FDA issues warning for products marketed to treat opioid withdrawal
Posted November 28, 2019 8:29 a.m. EST
CNN — The FDA sent a warning letter to EPH Technologies, accusing it of marketing and selling unapproved drugs.
The products are sold under the names Detoxoplex, Sinoplex and Migrenza, and are marketed for a number of conditions, including migraines and opioid withdrawal symptoms.
According to EPH Technologies' website, Detoxoplex can reduce "symptoms typically associated with withdrawal from opioid use."
In Tuesday's letter, the FDA said the product has not been determined to be safe and effective for these uses. "Further, this unproven treatment could cause patients to forgo or delay FDA-approved treatments for opioid addiction and withdrawal," it said. "The marketing and sale of unapproved opioid addiction treatment products is a potentially significant threat to the public health."

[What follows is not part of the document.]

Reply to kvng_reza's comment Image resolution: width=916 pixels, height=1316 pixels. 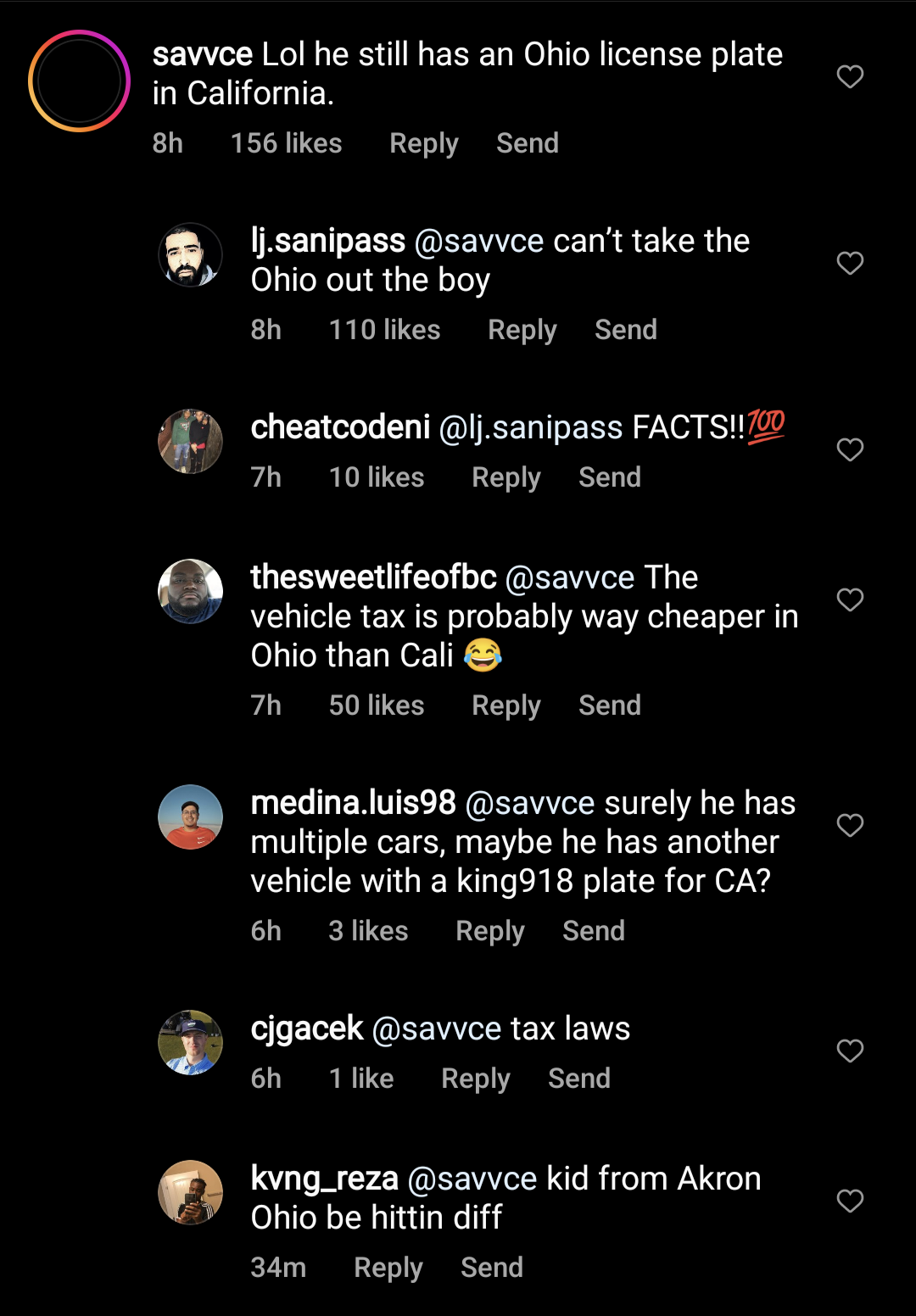pyautogui.click(x=388, y=1268)
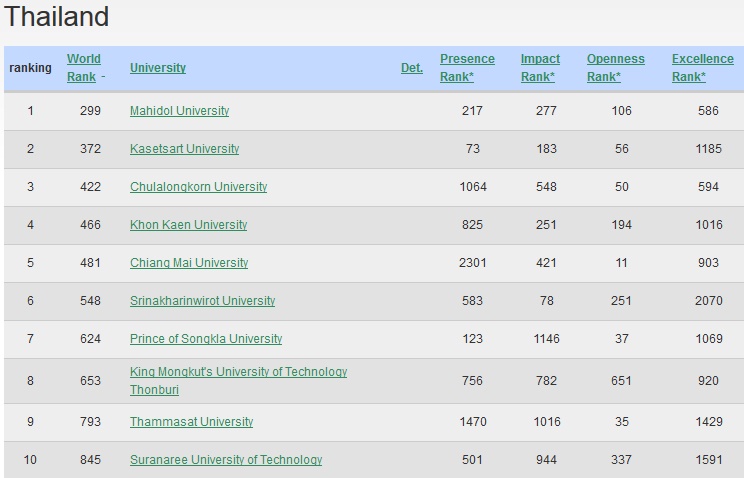Viewport: 744px width, 478px height.
Task: Go to Prince of Songkla University
Action: (x=205, y=339)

Opioid withdrawal can include symptoms such as anxiety, nausea, vomiting and diarrhea. Typically, opioid withdrawal is managed with medically assisted treatments such as buprenorphine or methadone, in conjunction with behavioral therapy. Last May, the FDA approved Lucemyra, the first non-opioid drug to manage opioid withdrawal symptoms. According to the US Centers for Disease Control and Prevention, 2.1 million people in the United States had an opioid use disorder in 2016.
In addition to Detoxoplex, the FDA also cited two other unapproved drugs from EPH Technologies: Sinoplex, which says it reduces "symptoms commonly associated with allergies, congestion, nausea, migraines, headache, hangover, colds, dizziness," and Migrenza, which claims to relieve "headache, migraines, congestion and hangover."
EPH Technologies did not respond to CNN's requests for comment.